Your assignment: Give the data below again exactly as it stands. Omit the pictures.

Supplied entries:
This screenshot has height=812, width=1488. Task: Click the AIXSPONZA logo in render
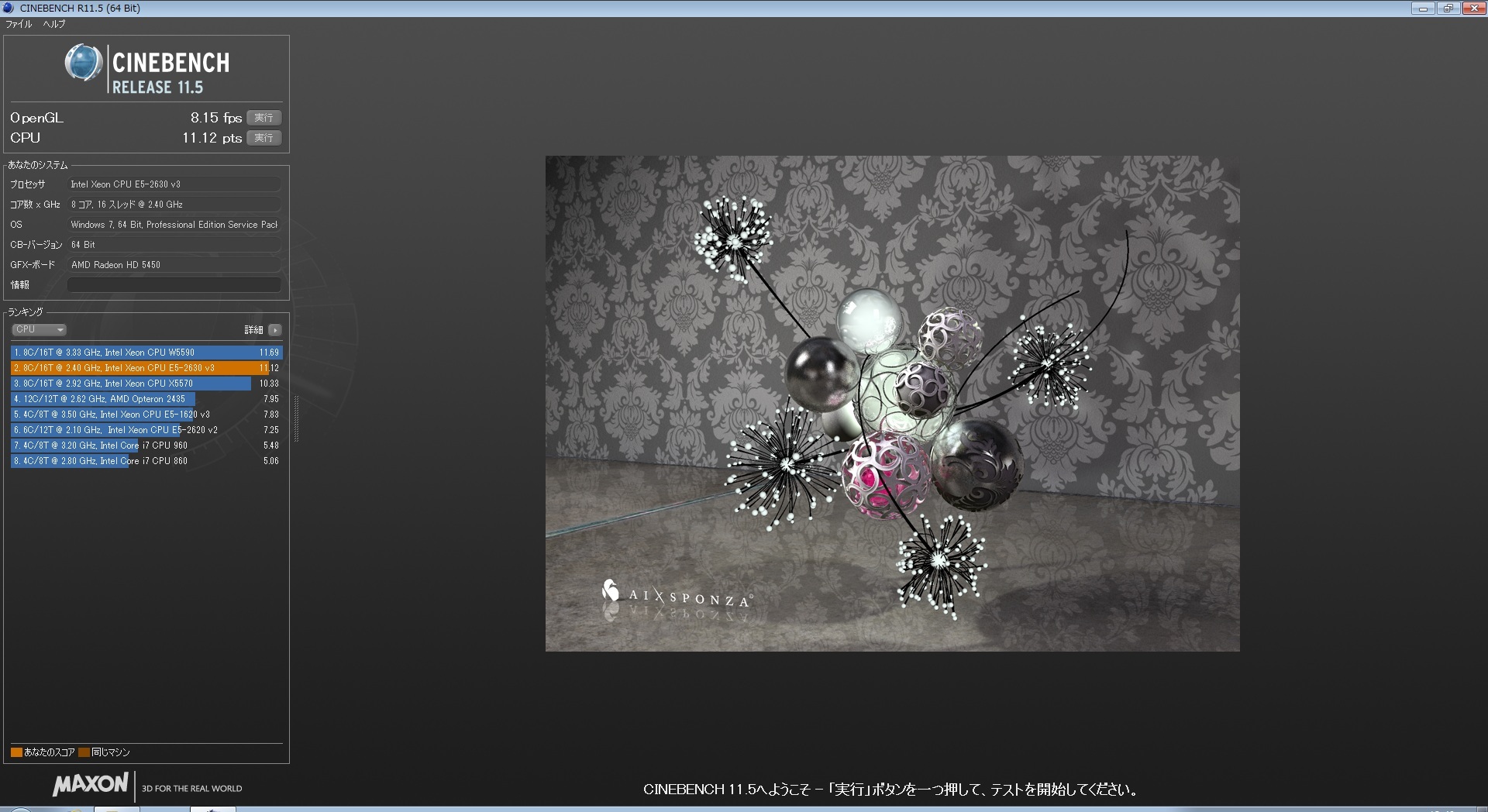[x=676, y=594]
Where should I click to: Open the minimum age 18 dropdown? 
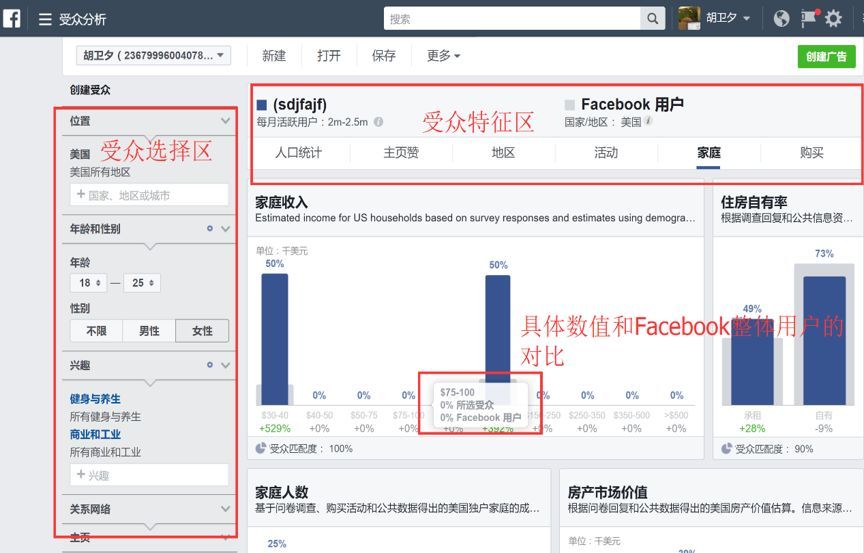tap(89, 283)
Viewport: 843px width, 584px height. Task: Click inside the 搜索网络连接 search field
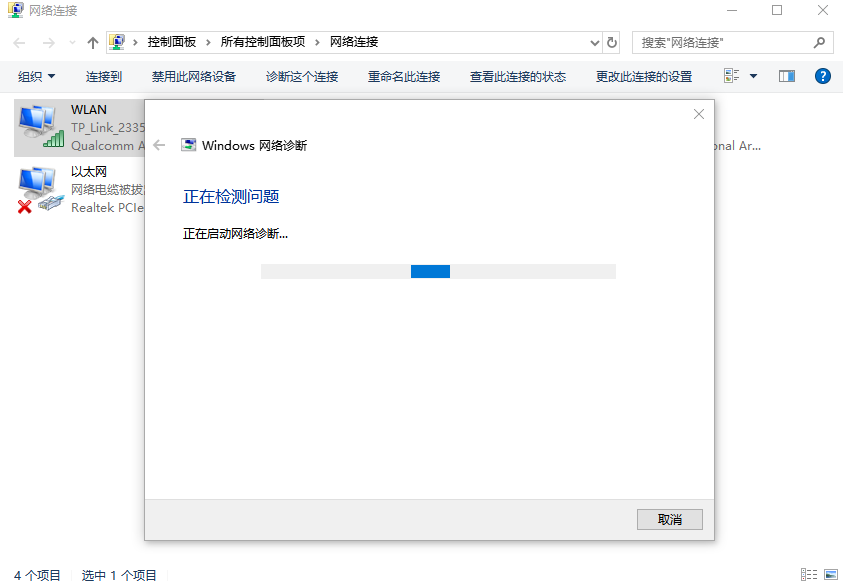pos(720,41)

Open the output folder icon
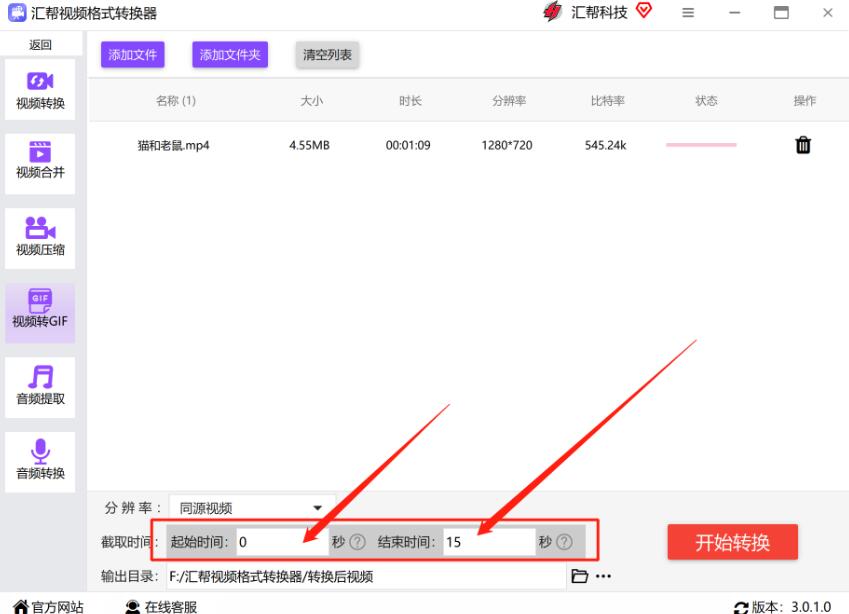tap(579, 576)
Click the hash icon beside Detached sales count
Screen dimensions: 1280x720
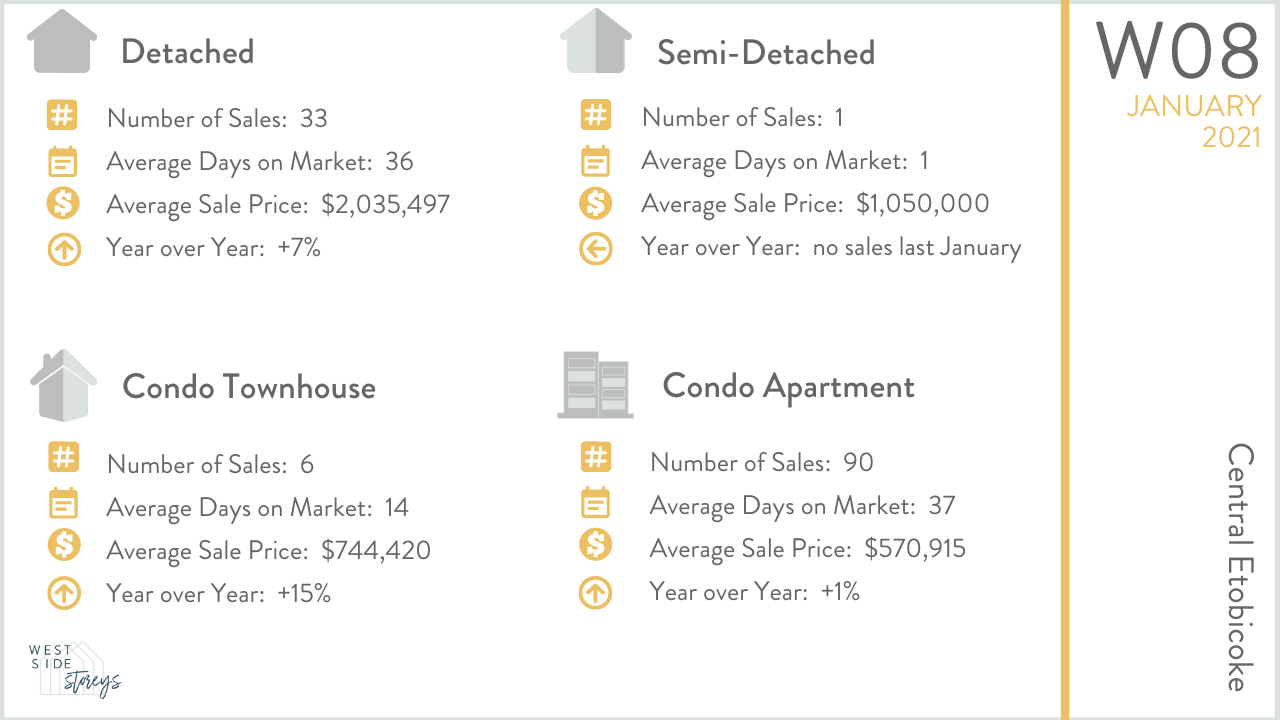coord(62,117)
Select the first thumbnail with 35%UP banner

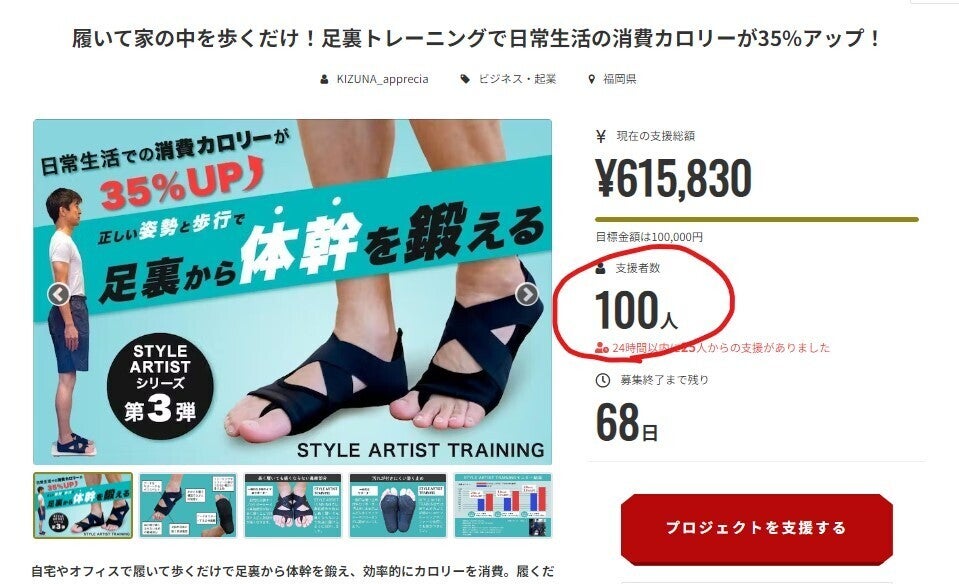83,505
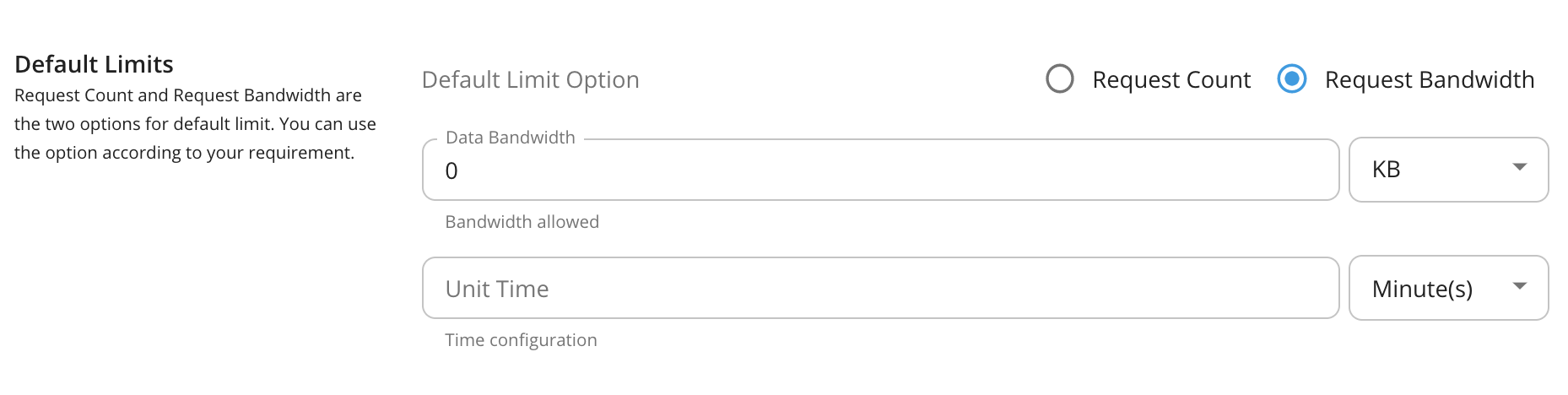Screen dimensions: 1568x395
Task: Click the KB text in the unit selector
Action: click(1387, 170)
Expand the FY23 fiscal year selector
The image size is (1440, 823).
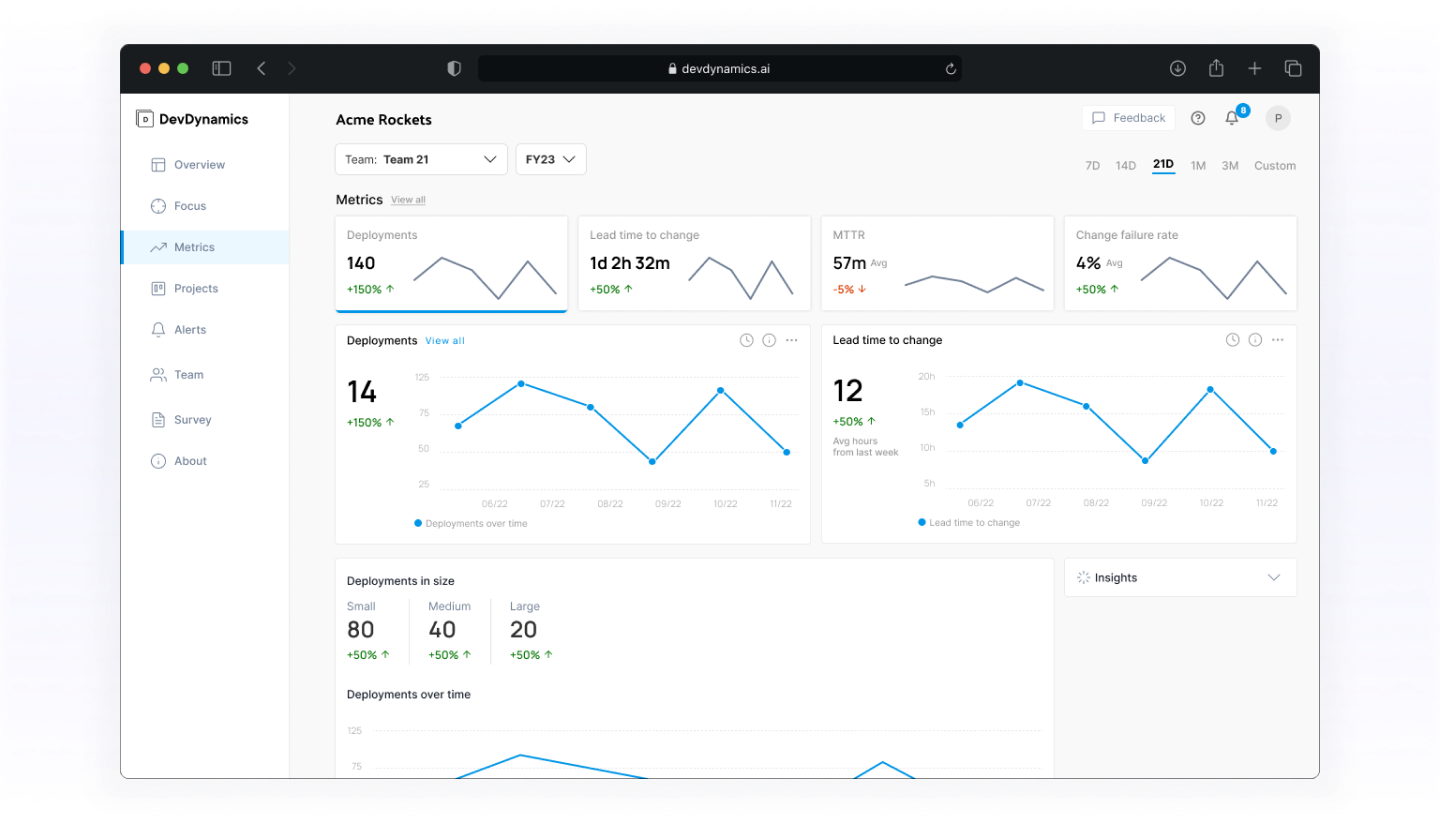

Reply:
This screenshot has height=812, width=1488. Task: Click the AIXSPONZA logo in render
[x=676, y=594]
Where should I click to: Open the minimum age 18 dropdown? 
tap(89, 283)
Viewport: 843px width, 584px height. Task: Click inside the 搜索网络连接 search field
pos(720,41)

Open the output folder icon
tap(579, 576)
Click the hash icon beside Detached sales count
Screen dimensions: 1280x720
coord(62,117)
Select the first thumbnail with 35%UP banner

83,505
Screen dimensions: 1568x395
Task: Click the KB text in the unit selector
Action: click(1387, 170)
Expand the FY23 fiscal year selector
The image size is (1440, 823).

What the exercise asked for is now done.